By Olga Aleksutkina, The Vladivostok

“I won’t work selling cabbage in the outdoor market,” says 27-year-old Marina, an idle mother of a four-year-old child, to surveillance inspectors during a recent raid aimed at monitoring problem families in Vladivostok.

Marina, a resident of the city’s Pervomaisky district, lives with her spouse who is also unemployed, and her disabled father. The four-member family lives on the father’s pension, most of which is used to pay kindergarten costs. The family has not paid rent or utility bills for several years.

Taking her son to kindergarten and then having booze with her friends at home seems to be a typical start to Marina’s day. The raid inspectors gave a final warning to Marina to find a job in a month’s time.

The raid, held late March by policemen together with surveillance commissions and inspectors from the Commission for Juveniles, is targeted not only at monitoring families but also at providing social aid when needed. Inspectors give recommendations on how to draw up any required documents, and also give warnings concerning the legal and administrative repercussions if adults do not perform their parental duties.

Marina’s next door neighbor was once deprived of her parental rights, which were later restored, and she now again takes care of her two children.

“Restoring parental rights is a very difficult procedure,’ reveals Olga Golubkova, Vice Head of the Juvenile Office of the city’s Pervomaisky Inner Affairs Department. According to her, not many parents wish to do this.

In Vladivostok’s Leninsky district, about 180 troubled families are on the inspectors’ check list. Among them is a family consisting of a woman and her three children, illegally living in a flat which belongs to the municipality. The family may be evicted soon due to a court’s decision. In the flat the inspectors found a 19-year-old girl with her little baby and two under-aged sisters. The living conditions were somewhat shocking, with a desk, a mattress and a pile of clothing in the corner of the room.

“Their mother does not have any rights for the apartment.

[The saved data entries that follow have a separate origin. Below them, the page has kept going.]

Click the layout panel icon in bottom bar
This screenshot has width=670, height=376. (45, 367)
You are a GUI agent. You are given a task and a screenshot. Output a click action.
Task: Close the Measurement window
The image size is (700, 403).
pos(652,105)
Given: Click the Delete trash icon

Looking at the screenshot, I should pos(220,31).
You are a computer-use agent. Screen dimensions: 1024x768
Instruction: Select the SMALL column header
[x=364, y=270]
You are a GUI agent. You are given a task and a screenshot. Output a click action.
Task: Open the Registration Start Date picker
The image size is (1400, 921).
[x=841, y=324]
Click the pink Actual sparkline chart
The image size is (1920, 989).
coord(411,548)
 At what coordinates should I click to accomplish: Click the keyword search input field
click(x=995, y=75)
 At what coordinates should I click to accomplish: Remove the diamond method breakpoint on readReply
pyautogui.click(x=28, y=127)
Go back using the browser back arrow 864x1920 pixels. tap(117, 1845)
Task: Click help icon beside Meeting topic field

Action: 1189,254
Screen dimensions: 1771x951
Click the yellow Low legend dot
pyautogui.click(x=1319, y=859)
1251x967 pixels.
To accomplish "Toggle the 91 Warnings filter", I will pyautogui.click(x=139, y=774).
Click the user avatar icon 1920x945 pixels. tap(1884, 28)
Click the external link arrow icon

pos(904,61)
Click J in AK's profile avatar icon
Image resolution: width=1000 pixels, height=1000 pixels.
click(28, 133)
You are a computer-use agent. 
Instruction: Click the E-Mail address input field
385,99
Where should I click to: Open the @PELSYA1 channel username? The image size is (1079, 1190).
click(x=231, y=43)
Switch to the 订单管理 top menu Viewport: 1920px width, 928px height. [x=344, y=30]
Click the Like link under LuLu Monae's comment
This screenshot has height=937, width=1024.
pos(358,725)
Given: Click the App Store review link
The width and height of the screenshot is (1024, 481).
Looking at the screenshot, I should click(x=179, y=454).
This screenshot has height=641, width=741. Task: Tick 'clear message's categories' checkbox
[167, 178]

The only thing we can do at the moment is to take the children to a rehabilitation center until their mother finds accommodation,” Natalia Kondrashova, an official for Leninsky’s Juvenile Comission said.

Inspectors observing poverty and despair in the flat of a 19-year-old girl, her baby and two sisters during a monitoring raid at the end of March in Vladivostok.

Photo by Nina Petrukhina

Inspectors observing poverty and despair in the flat of a 19-year-old girl, her baby and two sisters during a monitoring raid at the end of March in Vladivostok.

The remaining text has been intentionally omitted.